私は胸に手を当て、そろそろ満足かと自分に問いかけてみた。結果はノーであった。ここ数日、夫の帰りが露骨に遅くなっている。六回も死んでいるのに反省の色もなく、家には無い香りを纏って帰ってくるのだ。すぐに風呂に入っても、着ていたシャツは罪を十分に暴露していた。本当に愚かな夫である。私が殺してあげなければ、不倫相手にもいずれ迷惑になるだろう。
あれだけ塩分や糖分を与えているのに、不倫相手のもとに行けるということは、性行為ができているのだろう。
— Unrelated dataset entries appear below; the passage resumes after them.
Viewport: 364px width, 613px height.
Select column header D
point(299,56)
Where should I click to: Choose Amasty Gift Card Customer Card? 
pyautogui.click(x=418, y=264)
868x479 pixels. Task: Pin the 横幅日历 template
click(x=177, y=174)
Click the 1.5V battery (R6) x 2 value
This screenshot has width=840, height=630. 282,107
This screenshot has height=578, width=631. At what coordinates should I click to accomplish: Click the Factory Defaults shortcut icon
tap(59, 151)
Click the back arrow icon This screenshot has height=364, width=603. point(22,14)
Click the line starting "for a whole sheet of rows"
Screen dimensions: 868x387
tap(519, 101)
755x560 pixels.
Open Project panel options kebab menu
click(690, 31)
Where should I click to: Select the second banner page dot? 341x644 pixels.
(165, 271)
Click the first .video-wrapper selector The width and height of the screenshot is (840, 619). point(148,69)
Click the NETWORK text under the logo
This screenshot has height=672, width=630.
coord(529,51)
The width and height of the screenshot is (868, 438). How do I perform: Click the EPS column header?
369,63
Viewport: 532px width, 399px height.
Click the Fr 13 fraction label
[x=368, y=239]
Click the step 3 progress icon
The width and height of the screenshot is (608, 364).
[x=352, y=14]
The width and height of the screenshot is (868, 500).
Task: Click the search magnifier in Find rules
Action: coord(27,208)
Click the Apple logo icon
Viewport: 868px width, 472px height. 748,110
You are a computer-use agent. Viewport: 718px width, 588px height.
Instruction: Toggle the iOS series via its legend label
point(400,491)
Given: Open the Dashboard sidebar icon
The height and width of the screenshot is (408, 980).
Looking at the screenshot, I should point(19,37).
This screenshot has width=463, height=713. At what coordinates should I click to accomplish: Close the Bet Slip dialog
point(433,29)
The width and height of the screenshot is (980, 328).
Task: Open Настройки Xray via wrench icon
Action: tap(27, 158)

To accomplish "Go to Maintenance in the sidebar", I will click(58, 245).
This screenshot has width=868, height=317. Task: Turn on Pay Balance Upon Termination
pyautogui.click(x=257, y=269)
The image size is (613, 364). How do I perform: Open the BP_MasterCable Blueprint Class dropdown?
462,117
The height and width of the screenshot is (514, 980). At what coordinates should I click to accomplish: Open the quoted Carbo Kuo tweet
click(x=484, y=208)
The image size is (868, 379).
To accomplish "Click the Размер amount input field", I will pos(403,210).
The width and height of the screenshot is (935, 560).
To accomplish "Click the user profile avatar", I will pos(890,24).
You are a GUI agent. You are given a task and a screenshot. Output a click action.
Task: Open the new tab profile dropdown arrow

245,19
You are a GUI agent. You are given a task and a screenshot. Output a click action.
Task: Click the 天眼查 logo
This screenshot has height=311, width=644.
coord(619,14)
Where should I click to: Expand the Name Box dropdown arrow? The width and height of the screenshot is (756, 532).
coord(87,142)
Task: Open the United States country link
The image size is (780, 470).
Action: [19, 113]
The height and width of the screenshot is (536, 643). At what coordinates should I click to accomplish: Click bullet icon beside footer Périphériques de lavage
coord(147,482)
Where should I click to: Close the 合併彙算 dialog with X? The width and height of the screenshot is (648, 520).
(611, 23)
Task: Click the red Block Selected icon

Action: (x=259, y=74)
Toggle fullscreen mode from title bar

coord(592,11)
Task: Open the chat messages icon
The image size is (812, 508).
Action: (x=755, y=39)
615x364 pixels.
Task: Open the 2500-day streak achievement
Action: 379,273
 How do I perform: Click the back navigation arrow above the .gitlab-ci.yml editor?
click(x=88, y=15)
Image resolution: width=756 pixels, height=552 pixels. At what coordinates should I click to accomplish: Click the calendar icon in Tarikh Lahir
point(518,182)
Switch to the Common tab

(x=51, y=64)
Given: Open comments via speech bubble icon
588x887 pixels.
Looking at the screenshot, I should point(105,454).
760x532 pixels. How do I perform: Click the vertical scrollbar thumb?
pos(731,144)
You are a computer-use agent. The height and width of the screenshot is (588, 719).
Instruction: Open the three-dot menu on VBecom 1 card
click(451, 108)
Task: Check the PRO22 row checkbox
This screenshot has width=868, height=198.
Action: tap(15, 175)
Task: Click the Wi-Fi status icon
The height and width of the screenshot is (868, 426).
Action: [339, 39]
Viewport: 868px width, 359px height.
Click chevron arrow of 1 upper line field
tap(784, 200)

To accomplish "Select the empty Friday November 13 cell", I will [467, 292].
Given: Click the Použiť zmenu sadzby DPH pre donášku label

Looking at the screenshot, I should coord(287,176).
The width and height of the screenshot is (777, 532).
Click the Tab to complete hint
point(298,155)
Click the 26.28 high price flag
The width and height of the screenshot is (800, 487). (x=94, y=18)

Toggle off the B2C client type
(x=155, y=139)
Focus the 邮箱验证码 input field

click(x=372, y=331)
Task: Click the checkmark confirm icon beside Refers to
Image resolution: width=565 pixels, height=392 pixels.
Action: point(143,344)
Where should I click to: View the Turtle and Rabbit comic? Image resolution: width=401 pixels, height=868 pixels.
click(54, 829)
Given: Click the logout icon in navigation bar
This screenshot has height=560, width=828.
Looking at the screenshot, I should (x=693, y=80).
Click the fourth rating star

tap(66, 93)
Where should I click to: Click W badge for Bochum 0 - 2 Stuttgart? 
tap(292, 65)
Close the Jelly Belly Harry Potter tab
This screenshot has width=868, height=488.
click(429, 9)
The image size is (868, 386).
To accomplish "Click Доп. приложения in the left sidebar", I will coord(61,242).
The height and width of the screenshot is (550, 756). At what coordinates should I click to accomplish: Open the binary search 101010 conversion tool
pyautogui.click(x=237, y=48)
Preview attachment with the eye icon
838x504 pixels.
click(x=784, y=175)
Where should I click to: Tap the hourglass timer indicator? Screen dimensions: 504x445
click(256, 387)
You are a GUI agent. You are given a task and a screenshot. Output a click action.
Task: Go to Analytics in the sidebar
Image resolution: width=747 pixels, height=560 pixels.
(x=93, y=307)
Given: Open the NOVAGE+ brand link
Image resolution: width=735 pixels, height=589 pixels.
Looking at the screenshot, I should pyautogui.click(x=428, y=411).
せっかく不能にして殺したかったに、残念である。ネットを見ると、健康になる話は無数にあるが、意図的に不健康になる話はなかなか出てこない。容赦なく甘い炭酸飲料を買ってみたが、息子が勝手に飲んでしまい、意味がなかった。
私は夫の健康を害すことは断念して、殺害に専念することにした。友人からは九回分までの薬をもらっている。頻度による飽きなど、ここまでくると感じる余裕はなかった。むしろ、さっさと十回目をいつ達成するかしか、私は考えてなかった。寝室のベットの引き出しを開けると、久しく使われていない避妊具がなくなっていた。そんなものすらあちらで買わずに持ち出すとは、私は完全に舐められているのだ。だから、私のそんな怒りと悲しみは、殺害の頻度を上げることを是としていくのだった。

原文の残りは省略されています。